* _DIRECTIONS_
Quote exactly the lines spanning from the top of the data below to the line that contains "Task: Open the Einstellungen tab", including both.

* _INFORMATION PROVIDED_
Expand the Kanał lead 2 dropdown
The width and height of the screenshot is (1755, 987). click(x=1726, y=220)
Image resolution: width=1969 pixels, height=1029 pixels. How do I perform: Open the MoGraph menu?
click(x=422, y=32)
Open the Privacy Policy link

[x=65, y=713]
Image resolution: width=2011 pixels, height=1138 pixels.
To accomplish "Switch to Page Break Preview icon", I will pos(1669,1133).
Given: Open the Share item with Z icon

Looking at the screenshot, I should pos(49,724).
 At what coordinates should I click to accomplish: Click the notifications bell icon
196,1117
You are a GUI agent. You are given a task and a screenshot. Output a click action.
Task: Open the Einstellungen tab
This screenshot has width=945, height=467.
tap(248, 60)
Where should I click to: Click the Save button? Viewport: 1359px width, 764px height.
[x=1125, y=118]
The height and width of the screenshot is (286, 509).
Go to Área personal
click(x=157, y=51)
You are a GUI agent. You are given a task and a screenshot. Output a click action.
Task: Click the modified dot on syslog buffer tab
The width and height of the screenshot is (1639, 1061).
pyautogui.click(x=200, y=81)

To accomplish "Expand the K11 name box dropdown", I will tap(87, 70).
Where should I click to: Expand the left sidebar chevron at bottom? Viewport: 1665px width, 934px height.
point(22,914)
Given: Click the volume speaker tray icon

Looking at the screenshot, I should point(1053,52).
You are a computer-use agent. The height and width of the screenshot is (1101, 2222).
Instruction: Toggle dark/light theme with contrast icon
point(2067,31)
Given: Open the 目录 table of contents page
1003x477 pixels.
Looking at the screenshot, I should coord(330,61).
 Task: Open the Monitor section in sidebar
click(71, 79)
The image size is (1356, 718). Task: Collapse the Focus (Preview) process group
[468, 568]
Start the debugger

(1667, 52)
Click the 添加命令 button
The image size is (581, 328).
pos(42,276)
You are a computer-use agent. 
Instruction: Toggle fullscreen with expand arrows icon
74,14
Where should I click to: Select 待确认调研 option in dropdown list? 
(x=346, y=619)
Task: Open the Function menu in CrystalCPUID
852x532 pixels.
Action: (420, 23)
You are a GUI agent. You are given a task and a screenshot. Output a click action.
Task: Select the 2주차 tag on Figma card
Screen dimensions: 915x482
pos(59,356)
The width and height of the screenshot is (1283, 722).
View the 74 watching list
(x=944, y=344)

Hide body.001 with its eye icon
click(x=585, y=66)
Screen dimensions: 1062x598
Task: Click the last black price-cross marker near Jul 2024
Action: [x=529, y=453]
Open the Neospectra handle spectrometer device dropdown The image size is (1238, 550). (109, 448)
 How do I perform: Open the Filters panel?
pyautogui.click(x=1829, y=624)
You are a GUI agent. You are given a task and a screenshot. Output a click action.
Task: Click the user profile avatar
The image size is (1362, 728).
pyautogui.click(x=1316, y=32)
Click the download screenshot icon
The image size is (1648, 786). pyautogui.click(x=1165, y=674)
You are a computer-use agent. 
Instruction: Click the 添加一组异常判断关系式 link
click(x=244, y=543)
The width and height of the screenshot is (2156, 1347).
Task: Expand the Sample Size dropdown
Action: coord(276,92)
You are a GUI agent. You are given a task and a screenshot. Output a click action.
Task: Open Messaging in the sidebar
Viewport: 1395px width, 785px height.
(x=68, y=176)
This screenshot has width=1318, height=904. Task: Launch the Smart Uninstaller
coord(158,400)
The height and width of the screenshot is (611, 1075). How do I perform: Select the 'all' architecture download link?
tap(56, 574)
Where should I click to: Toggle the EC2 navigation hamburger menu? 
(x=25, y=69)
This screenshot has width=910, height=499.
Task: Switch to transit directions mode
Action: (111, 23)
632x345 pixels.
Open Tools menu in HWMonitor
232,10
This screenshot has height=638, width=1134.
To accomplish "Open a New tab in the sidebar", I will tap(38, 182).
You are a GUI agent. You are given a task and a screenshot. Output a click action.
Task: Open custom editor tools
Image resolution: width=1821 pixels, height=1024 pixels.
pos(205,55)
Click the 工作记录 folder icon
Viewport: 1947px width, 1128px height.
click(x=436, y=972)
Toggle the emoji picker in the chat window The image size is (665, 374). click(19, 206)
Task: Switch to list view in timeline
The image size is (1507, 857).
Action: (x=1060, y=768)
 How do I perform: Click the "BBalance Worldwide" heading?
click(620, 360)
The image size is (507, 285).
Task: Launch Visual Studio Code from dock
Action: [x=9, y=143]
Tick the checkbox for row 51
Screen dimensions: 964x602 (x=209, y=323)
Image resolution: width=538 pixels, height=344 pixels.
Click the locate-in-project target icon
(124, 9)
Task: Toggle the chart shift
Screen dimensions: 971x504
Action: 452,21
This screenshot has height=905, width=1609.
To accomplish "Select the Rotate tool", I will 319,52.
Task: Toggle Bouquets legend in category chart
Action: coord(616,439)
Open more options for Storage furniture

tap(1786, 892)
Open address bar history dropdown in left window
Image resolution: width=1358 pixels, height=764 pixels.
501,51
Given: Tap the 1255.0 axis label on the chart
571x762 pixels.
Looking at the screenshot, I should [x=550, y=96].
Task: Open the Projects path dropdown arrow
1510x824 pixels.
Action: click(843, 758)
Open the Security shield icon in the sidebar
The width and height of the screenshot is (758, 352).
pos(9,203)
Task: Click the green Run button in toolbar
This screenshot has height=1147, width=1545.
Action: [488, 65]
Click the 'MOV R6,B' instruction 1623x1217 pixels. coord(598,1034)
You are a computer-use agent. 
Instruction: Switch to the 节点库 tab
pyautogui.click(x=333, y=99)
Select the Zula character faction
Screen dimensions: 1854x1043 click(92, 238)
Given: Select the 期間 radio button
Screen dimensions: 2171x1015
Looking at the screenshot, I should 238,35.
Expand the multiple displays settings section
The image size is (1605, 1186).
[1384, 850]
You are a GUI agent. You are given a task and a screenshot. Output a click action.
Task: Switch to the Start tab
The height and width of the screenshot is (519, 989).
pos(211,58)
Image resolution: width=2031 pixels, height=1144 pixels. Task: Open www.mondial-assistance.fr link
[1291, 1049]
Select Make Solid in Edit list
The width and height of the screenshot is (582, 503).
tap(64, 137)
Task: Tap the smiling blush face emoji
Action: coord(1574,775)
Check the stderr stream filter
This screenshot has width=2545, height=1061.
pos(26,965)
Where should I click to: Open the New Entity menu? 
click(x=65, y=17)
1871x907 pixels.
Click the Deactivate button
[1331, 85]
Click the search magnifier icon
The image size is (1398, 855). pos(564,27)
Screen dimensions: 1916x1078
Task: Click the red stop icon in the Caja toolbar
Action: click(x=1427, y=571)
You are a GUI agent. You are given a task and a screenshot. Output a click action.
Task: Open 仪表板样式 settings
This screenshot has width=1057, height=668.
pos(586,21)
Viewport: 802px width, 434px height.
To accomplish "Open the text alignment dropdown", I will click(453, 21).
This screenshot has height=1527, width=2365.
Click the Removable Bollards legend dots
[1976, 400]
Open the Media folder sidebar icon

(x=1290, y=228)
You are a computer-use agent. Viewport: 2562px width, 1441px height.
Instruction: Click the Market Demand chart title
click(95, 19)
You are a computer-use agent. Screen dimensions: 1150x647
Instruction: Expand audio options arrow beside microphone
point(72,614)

* _SOLUTION TO THIS PROBLEM_
Expand the Kanał lead 2 dropdown
The width and height of the screenshot is (1755, 987). click(x=1726, y=220)
Image resolution: width=1969 pixels, height=1029 pixels. How do I perform: Open the MoGraph menu?
click(x=422, y=32)
Open the Privacy Policy link

[x=65, y=713]
Image resolution: width=2011 pixels, height=1138 pixels.
To accomplish "Switch to Page Break Preview icon", I will pos(1669,1133).
Given: Open the Share item with Z icon

Looking at the screenshot, I should pos(49,724).
 At what coordinates should I click to accomplish: Click the notifications bell icon
196,1117
You are a GUI agent. You are given a task and a screenshot. Output a click action.
Task: Open the Einstellungen tab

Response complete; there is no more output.